An Gottschalk selbst prallt das ab. Anpassung und Zweifel an der eigenen Person waren noch nie seine Stärken. Seine Reaktion: Er moderiert die letzte "Wetten, dass..?"-Folge ohne Hunziker und sagte der "Bild": „Ich brauche keine junge, blonde Frau an meiner Seite, die mir zeigt, wo’s langgeht.“ Das klingt stark nach angekratztem Ego und übersteigertem Geltungsbedürfnis.
Der Sender sollte den Einfluss Gottschalks auf die guten Quoten jedoch nicht unterschätzen: Der 73-Jährige polarisiert, und für den Erfolg einer Sendung ist das nicht unbedingt schlecht. Die einen schalten aus nostalgischen Gründen ein und weil sie den blond gelockten Haribo-Mann super finden, die anderen, weil sie nur auf einen Fehler warten, über den sie sich in den sozialen Medien aufregen oder lustig machen können.
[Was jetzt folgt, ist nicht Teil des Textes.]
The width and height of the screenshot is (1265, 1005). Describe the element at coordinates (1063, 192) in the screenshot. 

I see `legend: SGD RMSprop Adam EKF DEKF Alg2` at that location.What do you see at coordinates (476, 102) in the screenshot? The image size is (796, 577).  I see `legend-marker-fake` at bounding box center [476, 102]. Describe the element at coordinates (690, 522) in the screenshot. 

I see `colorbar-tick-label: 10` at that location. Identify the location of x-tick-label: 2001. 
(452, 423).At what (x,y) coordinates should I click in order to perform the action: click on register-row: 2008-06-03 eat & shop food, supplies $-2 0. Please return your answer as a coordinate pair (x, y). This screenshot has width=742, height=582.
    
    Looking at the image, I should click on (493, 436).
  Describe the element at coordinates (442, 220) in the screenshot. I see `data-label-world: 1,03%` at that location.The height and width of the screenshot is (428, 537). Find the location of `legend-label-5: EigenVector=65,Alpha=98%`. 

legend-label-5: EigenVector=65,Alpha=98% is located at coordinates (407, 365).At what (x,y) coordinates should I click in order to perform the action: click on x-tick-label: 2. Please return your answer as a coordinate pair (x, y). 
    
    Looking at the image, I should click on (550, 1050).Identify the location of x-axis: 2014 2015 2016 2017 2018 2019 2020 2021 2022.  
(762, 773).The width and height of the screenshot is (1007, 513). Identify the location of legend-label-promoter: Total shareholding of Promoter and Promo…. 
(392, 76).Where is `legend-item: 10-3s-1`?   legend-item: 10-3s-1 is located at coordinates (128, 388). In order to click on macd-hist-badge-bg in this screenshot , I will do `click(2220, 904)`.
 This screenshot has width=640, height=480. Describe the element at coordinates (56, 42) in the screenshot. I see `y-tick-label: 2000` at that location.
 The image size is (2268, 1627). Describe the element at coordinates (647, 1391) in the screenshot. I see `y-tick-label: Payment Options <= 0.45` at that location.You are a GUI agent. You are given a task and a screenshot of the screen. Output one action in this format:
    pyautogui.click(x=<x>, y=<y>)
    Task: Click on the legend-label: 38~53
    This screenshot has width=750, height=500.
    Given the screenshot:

Auch bei der Show an diesem Wochenende wird das nicht anders sein. Beim Radiosender SWR 3 kündigte Gottschalk bereits an, dass er sich nicht vorbereiten werde: „Ich gehe raus und sage, was mir zumute ist“, so der Moderator. Ob das gut geht? Jede Wette, dass er sich damit zum Abschied noch einmal einen Shitstorm einhandeln wird. Top, die Wette gilt?